## Setting Environment Variables

In [2]:
import os
import sys
os.environ["PYSPARK_PYTHON"] = sys.executable
os.environ["PYSPARK_DRIVER_PYTHON"] = sys.executable

## Creating Data Frame

In [4]:
from pyspark.sql import SparkSession
spark = SparkSession.builder\
        .appName("UDF")\
        .getOrCreate()

In [5]:
columns = ["Seqno","Name"]
data = [("1", "john jones"),
    ("2", "tracey smith"),
    ("3", "amy sanders")]

df = spark.createDataFrame(data=data,schema=columns)

## UDF

In [11]:
# Create a Python Function
def convertCase(str):
    resStr = ''
    arr = str.split()
    for x in arr :
        resStr = resStr + x[0:1].upper() + x[1:len(x)] + " "
    return resStr

### udf() function

In [12]:
from pyspark.sql.functions import udf
from pyspark.sql.types import StringType
convertUdf = udf(lambda z : convertCase(z), StringType())

In [13]:
from pyspark.sql.functions import col
df.select(col("Seqno"),\
         convertUdf("Name").alias("Name"))\
    .show()

+-----+-------------+
|Seqno|         Name|
+-----+-------------+
|    1|  John Jones |
|    2|Tracey Smith |
|    3| Amy Sanders |
+-----+-------------+



### UDF() withColumn()

In [14]:
def upperCase(str):
    return str.upper()

In [15]:
upperCaseUDF = udf(lambda z : upperCase(z))
df.withColumn("Curerated Name : ", upperCaseUDF(col("Name")))\
.show()

+-----+------------+-----------------+
|Seqno|        Name|Curerated Name : |
+-----+------------+-----------------+
|    1|  john jones|       JOHN JONES|
|    2|tracey smith|     TRACEY SMITH|
|    3| amy sanders|      AMY SANDERS|
+-----+------------+-----------------+



### Registering PySpark UDF

In [19]:
spark.udf.register("convertUDF", convertCase,StringType())
df.createOrReplaceTempView("TAB")
ud = spark.sql(
    """
        SELECT Seqno, convertUDF(Name) as Name from TAB
    """
)
ud.show()

+-----+-------------+
|Seqno|         Name|
+-----+-------------+
|    1|  John Jones |
|    2|Tracey Smith |
|    3| Amy Sanders |
+-----+-------------+



### Creating UDF using Annotation

In [21]:
@udf(returnType = StringType())
def upperCase(str):
    return str.upper()

In [23]:
df.withColumn("Cureated Name", upperCase("Name")).show()

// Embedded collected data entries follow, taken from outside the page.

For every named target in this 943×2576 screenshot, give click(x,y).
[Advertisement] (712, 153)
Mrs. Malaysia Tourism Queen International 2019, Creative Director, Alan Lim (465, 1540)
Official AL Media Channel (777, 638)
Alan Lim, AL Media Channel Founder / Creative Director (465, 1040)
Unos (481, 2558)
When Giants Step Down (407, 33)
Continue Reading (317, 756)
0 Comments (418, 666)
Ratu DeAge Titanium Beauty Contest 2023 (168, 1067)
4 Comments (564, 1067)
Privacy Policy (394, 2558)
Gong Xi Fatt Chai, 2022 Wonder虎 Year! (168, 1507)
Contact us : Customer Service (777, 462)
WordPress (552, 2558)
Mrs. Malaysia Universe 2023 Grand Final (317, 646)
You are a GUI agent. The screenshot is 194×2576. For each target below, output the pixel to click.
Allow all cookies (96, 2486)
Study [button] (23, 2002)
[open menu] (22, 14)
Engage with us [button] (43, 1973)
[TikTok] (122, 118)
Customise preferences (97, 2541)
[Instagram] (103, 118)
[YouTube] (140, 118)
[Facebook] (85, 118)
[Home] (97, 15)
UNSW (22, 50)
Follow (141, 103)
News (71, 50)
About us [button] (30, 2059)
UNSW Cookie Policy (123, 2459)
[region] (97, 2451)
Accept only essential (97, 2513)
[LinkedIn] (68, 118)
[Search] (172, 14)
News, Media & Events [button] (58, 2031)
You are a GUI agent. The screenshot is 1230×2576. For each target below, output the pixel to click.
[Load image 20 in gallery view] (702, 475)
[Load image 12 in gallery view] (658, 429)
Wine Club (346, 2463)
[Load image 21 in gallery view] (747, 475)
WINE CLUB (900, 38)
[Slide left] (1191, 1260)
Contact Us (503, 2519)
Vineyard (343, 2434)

+-----+------------+-------------+
|Seqno|        Name|Cureated Name|
+-----+------------+-------------+
|    1|  john jones|   JOHN JONES|
|    2|tracey smith| TRACEY SMITH|
|    3| amy sanders|  AMY SANDERS|
+-----+------------+-------------+



In [24]:
columns = ["Seqno","Name"]
data = [("1", "john jones"),
    ("2", "tracey smith"),
    ("3", "amy sanders"),
    ('4',None)]

df2 = spark.createDataFrame(data=data,schema=columns)
df2.show(truncate=False)
df2.createOrReplaceTempView("NAME_TABLE2")

spark.sql("select convertUDF(Name) from NAME_TABLE2") \
     .show(truncate=False)

# Note that from the above snippet, record with “Seqno 4” has value “None” for “name” column. 
# Since we are not handling null with UDF function, using this on DataFrame returns below error.
# Note that in Python None is considered null.

+-----+------------+
|Seqno|Name        |
+-----+------------+
|1    |john jones  |
|2    |tracey smith|
|3    |amy sanders |
|4    |null        |
+-----+------------+



PythonException: 
  An exception was thrown from the Python worker. Please see the stack trace below.
Traceback (most recent call last):
  File "C:\Users\Yateesh Chandra\AppData\Local\Temp\ipykernel_26956\900373106.py", line 4, in convertCase
AttributeError: 'NoneType' object has no attribute 'split'